La balle est maintenant dans le camp des gouvernements occidentaux, des organes
onusiens et des organisations internationales qui ont longtemps soutenu, de façon
aveugle, un régime hypocrite dont les méfaits documentés dépassent l’imaginable.
La soif du peuple rwandais de se libérer, le succès des scénarios tunisien et égyptien
ainsi que l’accompagnement offert par la Communauté internationale aux peuples en
révolution inspirent la confiance aux militants des droits au pays des mille collines. La
Communauté internationale doit sortir de son mutisme et signifier clairement son
impatience au régime du président Kagame quant aux attentes démocratiques
longtemps et ostensiblement déçues [sous le couvert d’elle-même]. Nous ne voulons
pas être les prophètes du malheur ! Nous ne faisons que formuler notre constat de la
crise-démocratique et institutionnelle- traversée par la société. Nous en appelons
donc à l’Organisation des Nations Unies, à l’Union européennes, à tous les pays et
organisations internationales qui, de près ou de loin, aident militairement ou
financièrement le gouvernement rwandais à l’exiger de déverrouiller dans les
meilleurs délais tous les rouages de l’espace d’expression et d’opinion.

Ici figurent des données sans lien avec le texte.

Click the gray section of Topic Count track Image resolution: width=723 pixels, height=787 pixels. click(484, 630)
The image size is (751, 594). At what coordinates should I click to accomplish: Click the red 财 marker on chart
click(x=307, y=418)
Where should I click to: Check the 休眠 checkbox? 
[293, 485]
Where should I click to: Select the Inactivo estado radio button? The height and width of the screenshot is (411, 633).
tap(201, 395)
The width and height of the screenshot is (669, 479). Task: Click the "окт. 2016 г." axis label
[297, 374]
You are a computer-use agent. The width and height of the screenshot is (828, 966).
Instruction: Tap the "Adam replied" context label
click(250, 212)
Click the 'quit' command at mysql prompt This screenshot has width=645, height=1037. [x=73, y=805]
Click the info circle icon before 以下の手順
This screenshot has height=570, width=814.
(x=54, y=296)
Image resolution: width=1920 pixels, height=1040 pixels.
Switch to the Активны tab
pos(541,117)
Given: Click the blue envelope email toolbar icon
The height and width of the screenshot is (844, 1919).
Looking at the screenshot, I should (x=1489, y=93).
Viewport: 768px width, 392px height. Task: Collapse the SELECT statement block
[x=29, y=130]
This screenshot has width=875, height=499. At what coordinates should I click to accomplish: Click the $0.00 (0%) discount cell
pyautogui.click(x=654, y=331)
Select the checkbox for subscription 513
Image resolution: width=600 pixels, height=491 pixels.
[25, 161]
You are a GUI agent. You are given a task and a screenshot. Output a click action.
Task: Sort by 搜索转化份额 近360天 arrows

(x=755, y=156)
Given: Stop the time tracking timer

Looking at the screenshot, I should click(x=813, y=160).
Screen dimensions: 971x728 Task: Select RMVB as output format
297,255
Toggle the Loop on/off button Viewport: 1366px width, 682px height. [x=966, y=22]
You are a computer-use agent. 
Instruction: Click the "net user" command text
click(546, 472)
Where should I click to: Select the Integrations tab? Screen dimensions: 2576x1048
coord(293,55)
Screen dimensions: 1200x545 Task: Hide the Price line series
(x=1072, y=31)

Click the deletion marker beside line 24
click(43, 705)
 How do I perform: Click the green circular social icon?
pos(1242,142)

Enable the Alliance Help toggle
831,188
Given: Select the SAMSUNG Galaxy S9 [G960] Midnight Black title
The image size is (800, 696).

Car, à force
de redoubler de la répression contre journalistes et autres critiques, le régime
redouble par ricochet le mécontentement du peuple qui fin des fins devra crier « stop!
Assez, c’est assez! »
Ismail Mbonigaba
Tharcisse Semana
[Les auteurs sont d’anciens journalistes du journal UMUSESO, banni par le régime
de Kigali en 2010]
Tharcisse SEMANA
Rue du Stand 6B
3960 Sierre/SUISSE
+41(0)79 79 97 217
[email protected]
Ismaïl MBONIGABA
15 B, Chemin du Bord-de-l’Eau
Fort-Coulonge,J0X1V0 Québec
CANADA
+1 613 796-6038
[email protected]
CC :
S.E. Secrétaire général des Nations Unies,
Communauté Européenne,
Ambassades et représentations diplomatiques (toutes) présentes à Kigali,
Organisations nationales et internationales indépendantes œuvrant aux Rwanda,
Leaders rwandais des différentes formations politiques,
Eglise catholique et autres confessions religieuses présentes au Rwanda.